CSCE 474/874: Introduction to Data Mining
Spring 2021
Homework 3 March 02, 2021
Assignment
Implement the k-means algorithm to perform clustering and compare your results with
the results from Weka.
• Assume that all the attributes are continuous variables.
• Your program must allow the number of clusters (k) to be specified as input.
• Your program must allow the epsilon (change in the sum of the distances from the
cluster centers) to be specified as input.
• Your program must allow the number of iterations to be specified as input.
Your program should stop if either the number of iterations is reached or if the change in
the total sum of the squares of the distances (SSD) falls below epsilon.
Plot the runtime of the algorithm as a function of number of clusters, number of
dimensions and size of the dataset (number of transactions).

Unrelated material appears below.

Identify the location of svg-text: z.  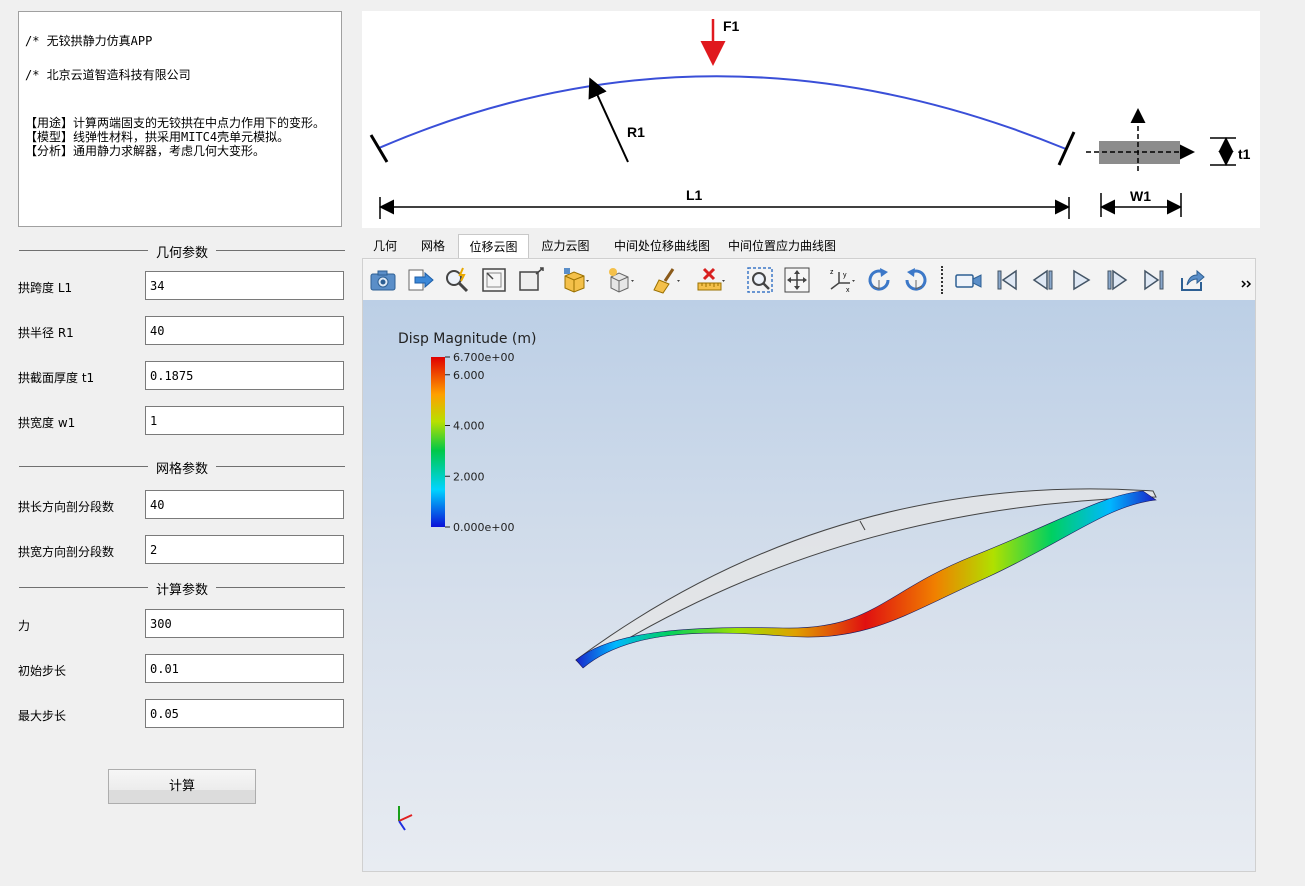
(832, 272).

Plot the goodness of clustering as a function of the number of clusters and determine the
optimal number of clusters.
Compare the performance of your algorithm with that of Weka and summarize your
results.
For this assignment you will work in teams. Use the dataset from the domain you will be
working on for the project. If the data is not suitable, you may use one from the Weka
dataset.
All code must be written by the members of your team. You may NOT use any code
from ANY OTHER source, including other students and the Internet.
Due Date
The assignment is due on March 16 is worth 100 points.
Handin
Hand in a report along with the listing of your program, the output generated from the run
of the test file on Canvas. Make sure that you have uploaded a signed copy of the
Contributions form. Prepare and submit two files as follows:
• Your report named as“Lastname1_Lastname2.pdf”in pdf format. The signed
contributions form should be used as the cover page of your report.
• A zip file named“Lastname1_Lastname2.zip”that includes everything else (your
program, the output generated from the run of the test file, etc.). You must include
a README file that describes the usage of your program. Make sure your
implementation can successfully execute on the CSE server.
Grading Guidelines
Implement the k-means algorithm to perform clustering in a dataset. (50 points)
• Your implementation will be tested on cse.unl.edu server using the command you
provided in the README file. (30 points)
• In the report, you should write a paragraph about your program design (10 points)
Plot the runtime of the algorithm as a function of number of clusters, number of
dimensions and size of the dataset (number of transactions). (20 points)
• In the report, you should write a paragraph to summarize the observation and
elaborate on it.
Plot the goodness of clustering as a function of the number of clusters and determine the
optimal number of clusters. (20 points)
• In the report, you should write a paragraph to summarize the observation and
elaborate on it.
Compare the performance of your algorithm with that of Weka and summarize your
results. (10 points)
• Summarize the differences (if there is any) and elaborate on it (why/how).